* _AIM OF THE TASK_: Every line of the data is to be reproduced exactly.
=== TASK DATA ===
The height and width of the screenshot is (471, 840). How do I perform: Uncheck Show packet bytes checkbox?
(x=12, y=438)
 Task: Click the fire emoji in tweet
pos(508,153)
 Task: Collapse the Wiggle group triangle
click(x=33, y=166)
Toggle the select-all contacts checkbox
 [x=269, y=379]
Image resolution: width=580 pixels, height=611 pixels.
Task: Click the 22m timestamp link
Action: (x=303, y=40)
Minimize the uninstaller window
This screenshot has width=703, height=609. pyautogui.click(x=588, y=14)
===
* _RESULT BELOW_:
The height and width of the screenshot is (471, 840). How do I perform: Uncheck Show packet bytes checkbox?
(x=12, y=438)
 Task: Click the fire emoji in tweet
pos(508,153)
 Task: Collapse the Wiggle group triangle
click(x=33, y=166)
Toggle the select-all contacts checkbox
 [x=269, y=379]
Image resolution: width=580 pixels, height=611 pixels.
Task: Click the 22m timestamp link
Action: (x=303, y=40)
Minimize the uninstaller window
This screenshot has width=703, height=609. pyautogui.click(x=588, y=14)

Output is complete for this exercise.